Massive states of the closed bosonic string fitting into a representation of $SO(D-1)$

It is usually shown in the literature that massive light-cone gauge states for a closed bosonic string combine at mass level $N=\tilde{N}=2$ into representations of the little group $SO(D-1)$ and then it is claimed (see, for example, David Tong's lecture notes on string theory) that it can be shown that ALL excited states $N=\tilde{N}>2$ fit into representations of $SO(D-1)$. Is there a systematic way of showing this, as well as finding what those representations are? Maybe it was discussed in some papers, but I couldn't find anything remotely useful, everyone just seems to state this fact without giving a proof or a reference.

For OPEN strings at $N=3$ level the counting is: $$(D-2)+(D-2)^2+\binom{D}{3} = \frac{(D-1)(D-2)}{2}+\left(\binom{D+1}{3}-(D-1)\right),$$ where on the LHS are $SO(24)$ representations (a vector, a order 1 tensor and a order 3 symmetrical tensor), and on the RHS are $SO(25)$ representations ( a symmetrical traceless order 3 tensor and an antisymmetrical order 2 tensor). I'd like to find the same type of counting for CLOSED strings at any mass level $N,\tilde{N}>2$, as claimed by Tong above.

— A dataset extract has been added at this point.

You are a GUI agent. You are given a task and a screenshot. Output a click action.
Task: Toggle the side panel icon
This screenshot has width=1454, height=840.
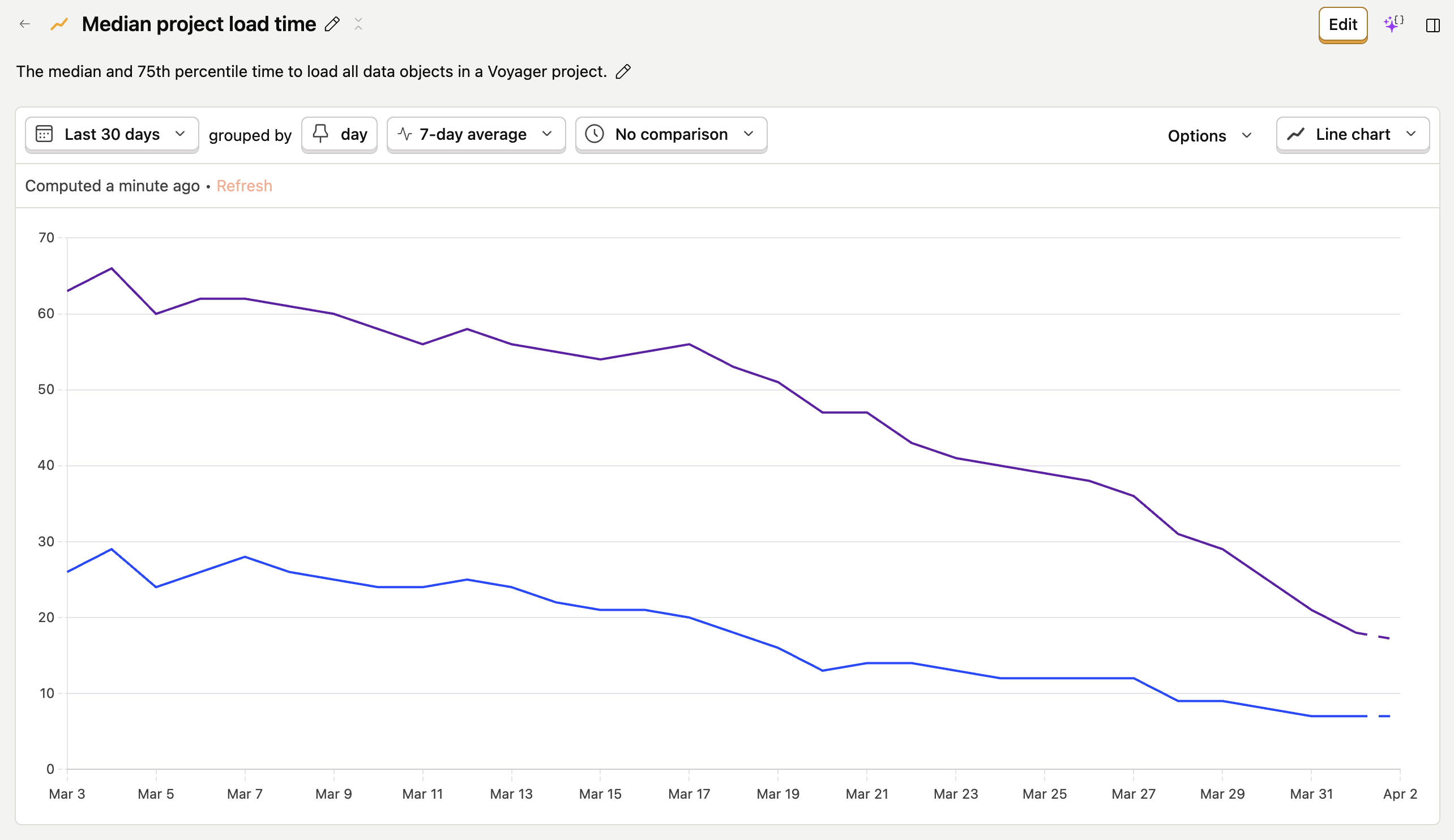click(x=1432, y=25)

• I imagine most books will instead opt for proving the equivalence of light cone gauge and covariant quantization, which tells us the result holds. Perhaps the proof itself gives some hints about how to construct this correspondence? Mar 13 '19 at 18:12

Particles are classified by their little group and they can be divided into three classes which transform under a different little group: massless particles $(m^2 =0)$, massive particles $(m^2 > 0)$ and tachyonic particles $(m^2< 0)$. If you are not familiar with this, you could either read my answer on a similar question here, or you could just give yourself a quick reminder on the wikipedia page.
All states of the closed bosonic string are massive for $N > 2$ as the mass formula is given by $$M = \frac{2}{\alpha'}(N + \tilde{N} -2).$$ Therefore they all have the same little group, i.e. belong to the same representation of the Poincaré algebra.